Anna Wellmann

Personal information
- Date of birth: 19 May 1995 (age 31)
- Place of birth: Xanten, Germany
- Height: 1.76 m (5 ft 9 in)
- Position: Goalkeeper

Team information
- Current team: Eibar (on loan from Bayern Munich)

Senior career*
- Years: Team / Apps / (Gls)
- 2016–2019: Bayern Munich II / 28 / (0)
- 2019–2021: Bayer Leverkusen / 7 / (0)
- 2021–2023: Turbine Potsdam / 25 / (0)
- 2023–2025: Bayern Munich / 1 / (0)
- 2024–2025: Bayern Munich II / 14 / (0)
- 2025–2026: Sporting CP / 10 / (0)
- 2026–: Bayern Munich / 0 / (0)
- 2026–: → Eibar (loan) / 4 / (0)

= Anna Wellmann =

German footballer (born 1995)

Anna Wellmann (born 19 May 1995) is a German footballer who plays as a goalkeeper for Liga F club Eibar, on loan from Bayern Munich.
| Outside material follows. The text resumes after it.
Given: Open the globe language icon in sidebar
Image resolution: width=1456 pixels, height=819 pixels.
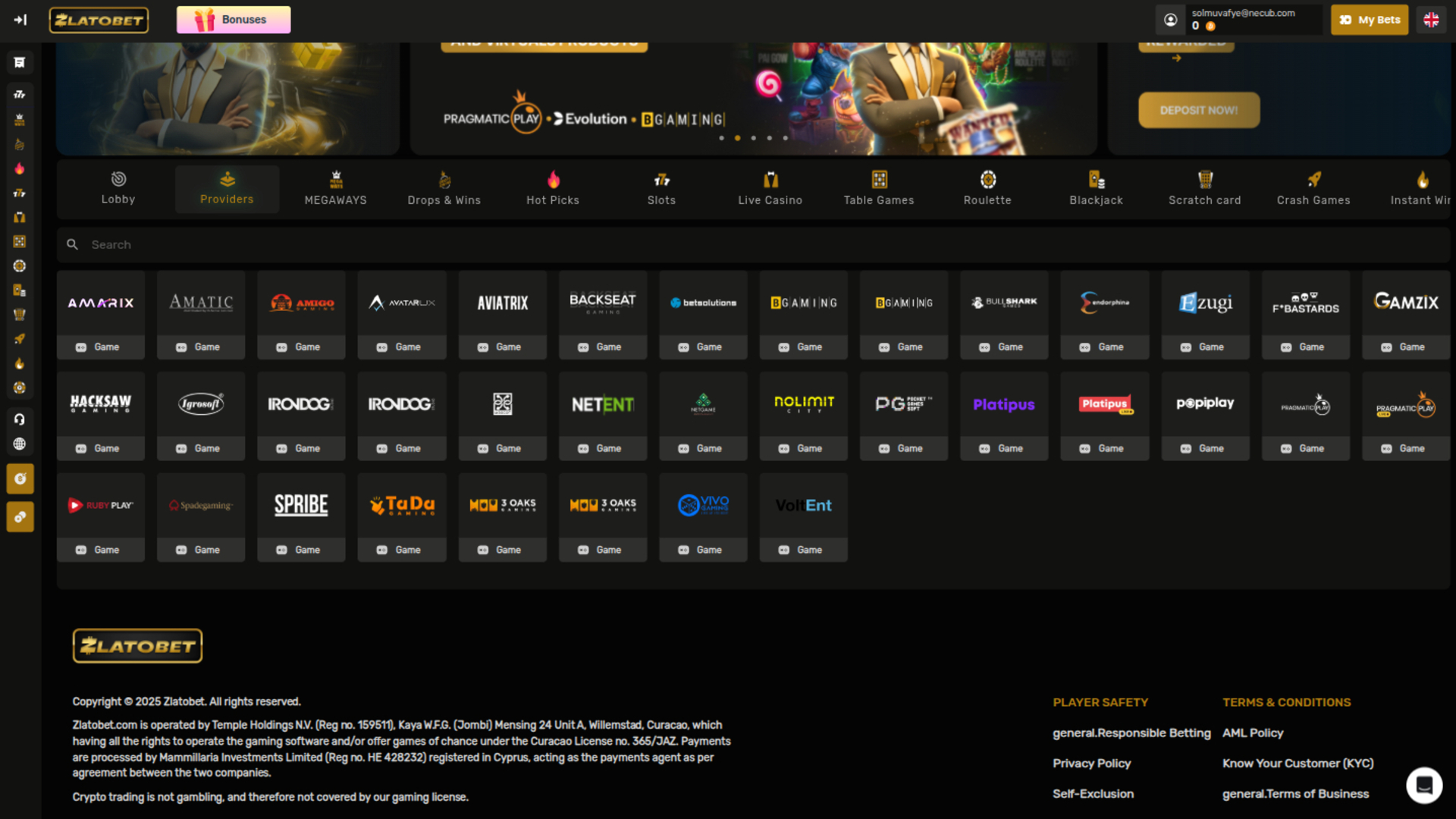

She previously played for Frauen-Bundesliga clubs Bayer Leverkusen, Turbine Potsdam, Bayern Munich and Campeonato Nacional Feminino club Sporting CP.

==Biography==
Wellmann was born 19 May 1995 in Xanten, Germany.

In 2012, Wellmann debuted with SpVgg Kaufbeuren, then played for TSV Schwaben Augsburg (2015–16), Bayern Munich (2016–19), Bayer Leverkusen (2019-2021), and Turbine Potsdam (2021-2023). In 2023, she returned to Bayern Munich with a contract expiring in 2026.

In June 2025, Wellmann left Bayern Munich and joined Campeonato Nacional Feminino club Sporting CP.

In the summer of 2026, Anna Wellmann returned to FC Bayern Munich, where she signed a three-year contract, and was subsequently loaned to the Liga F club Eibar for the 2026/27 season.